- Set problem 1 -
Copy out the refrigerator repair thread in full, word for word.

- Document -

Has the cond coil been properly cleaned over the years? There is a chance that the cond fan is going bad and seizing up. it when the motor is cool it could start up and turn, seeming fine, but the longer it run and builds up heat it can begin to slow down and possibly stop. If it stops turning the compressor will overheat and begin to cycle off on the overload or an internal limit. If this is happening the compressor would be too hot to touch. If you catch it in the act and the fan is not running try spinning the fan blade with a gentle push. If it will not spin free then replace it.


----------



## katit (May 4, 2010)

Thank you for infor on 3in1. When I bought a house somebody already installed it, I don't think it was previous owners so it was tech for sure. Fridge was 6yo when we bought a house in 2005 and it was working just fine until 2009. When I opened it - we did good cleaning so now all coils clean and good.

I was thinking exactly same thing - try to spin condensor fan when it happen. Not sure it's realistic because it probably will be somewhat late when tenants call me. Yesterday when I was there condensor fan was running nice and spin freely with my hand. Evaporator fan was somewhat noisy I think.


----------



## boman47k (Aug 25, 2006)

> Evaporator fan was somewhat noisy I think.


The new fan was noisy?


----------



## katit (May 4, 2010)

No, there is no new fan. I didn't replace anything. So far only parts I replaced:
Cold control
Defrost timer
3in1


----------



## boman47k (Aug 25, 2006)

katit said:


> No, there is no new fan. I didn't replace anything. So far only parts I replaced:
> Cold control
> *Defrost timer*
> 3in1


I missed that part in this thread.

Treally, would an ohm test on the relay on top of the comp not tell about the condition of the start and run windings? Or the relay/cap ifself? I'm thinking three wire terminals on top of the compressor. Higher reading=start? Lower reading=run?

I agree, an electric motor can run a while and quit until cool.

Another thing, if the three terminals (if this unit has three) are ohm tested, should they be discharged?

I ask Treally because he sounds more up to date and experienced than I am.

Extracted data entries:
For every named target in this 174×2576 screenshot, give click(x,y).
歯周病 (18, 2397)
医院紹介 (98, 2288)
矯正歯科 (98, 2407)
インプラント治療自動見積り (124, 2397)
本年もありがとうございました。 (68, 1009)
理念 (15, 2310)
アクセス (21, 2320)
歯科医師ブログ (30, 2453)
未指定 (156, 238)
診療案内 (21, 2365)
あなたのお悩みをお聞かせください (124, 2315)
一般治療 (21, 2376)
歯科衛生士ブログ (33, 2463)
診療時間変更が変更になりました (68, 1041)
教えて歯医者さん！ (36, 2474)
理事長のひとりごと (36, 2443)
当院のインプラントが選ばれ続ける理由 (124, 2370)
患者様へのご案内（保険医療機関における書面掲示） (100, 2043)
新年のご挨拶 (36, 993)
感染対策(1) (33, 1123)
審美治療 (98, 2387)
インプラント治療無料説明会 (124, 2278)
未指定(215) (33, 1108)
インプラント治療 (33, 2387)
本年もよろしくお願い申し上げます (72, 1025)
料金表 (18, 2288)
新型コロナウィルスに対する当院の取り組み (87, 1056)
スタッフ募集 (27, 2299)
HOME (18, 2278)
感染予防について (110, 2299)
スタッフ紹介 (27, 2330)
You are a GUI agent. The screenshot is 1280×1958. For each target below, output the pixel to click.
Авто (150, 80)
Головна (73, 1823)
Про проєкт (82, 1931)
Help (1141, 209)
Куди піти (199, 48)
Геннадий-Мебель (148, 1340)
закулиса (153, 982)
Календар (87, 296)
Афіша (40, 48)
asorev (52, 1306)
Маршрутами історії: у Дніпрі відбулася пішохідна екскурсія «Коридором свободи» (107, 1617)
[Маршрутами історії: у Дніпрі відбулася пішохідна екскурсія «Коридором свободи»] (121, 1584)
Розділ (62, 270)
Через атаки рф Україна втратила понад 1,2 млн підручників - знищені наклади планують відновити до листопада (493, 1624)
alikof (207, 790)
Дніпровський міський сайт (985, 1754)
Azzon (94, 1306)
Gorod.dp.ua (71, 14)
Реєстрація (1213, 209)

- Set problem 2 -
Pick out every line of the rows that contains the string "Коридором", and copy each such line. Match case exactly.

- Correct answer 1 -
Has the cond coil been properly cleaned over the years? There is a chance that the cond fan is going bad and seizing up. it when the motor is cool it could start up and turn, seeming fine, but the longer it run and builds up heat it can begin to slow down and possibly stop. If it stops turning the compressor will overheat and begin to cycle off on the overload or an internal limit. If this is happening the compressor would be too hot to touch. If you catch it in the act and the fan is not running try spinning the fan blade with a gentle push. If it will not spin free then replace it.


----------



## katit (May 4, 2010)

Thank you for infor on 3in1. When I bought a house somebody already installed it, I don't think it was previous owners so it was tech for sure. Fridge was 6yo when we bought a house in 2005 and it was working just fine until 2009. When I opened it - we did good cleaning so now all coils clean and good.

I was thinking exactly same thing - try to spin condensor fan when it happen. Not sure it's realistic because it probably will be somewhat late when tenants call me. Yesterday when I was there condensor fan was running nice and spin freely with my hand. Evaporator fan was somewhat noisy I think.


----------



## boman47k (Aug 25, 2006)

> Evaporator fan was somewhat noisy I think.


The new fan was noisy?


----------



## katit (May 4, 2010)

No, there is no new fan. I didn't replace anything. So far only parts I replaced:
Cold control
Defrost timer
3in1


----------



## boman47k (Aug 25, 2006)

katit said:


> No, there is no new fan. I didn't replace anything. So far only parts I replaced:
> Cold control
> *Defrost timer*
> 3in1


I missed that part in this thread.

Treally, would an ohm test on the relay on top of the comp not tell about the condition of the start and run windings? Or the relay/cap ifself? I'm thinking three wire terminals on top of the compressor. Higher reading=start? Lower reading=run?

I agree, an electric motor can run a while and quit until cool.

Another thing, if the three terminals (if this unit has three) are ohm tested, should they be discharged?

I ask Treally because he sounds more up to date and experienced than I am.

- Correct answer 2 -
Маршрутами історії: у Дніпрі відбулася пішохідна екскурсія «Коридором свободи» (107, 1617)
[Маршрутами історії: у Дніпрі відбулася пішохідна екскурсія «Коридором свободи»] (121, 1584)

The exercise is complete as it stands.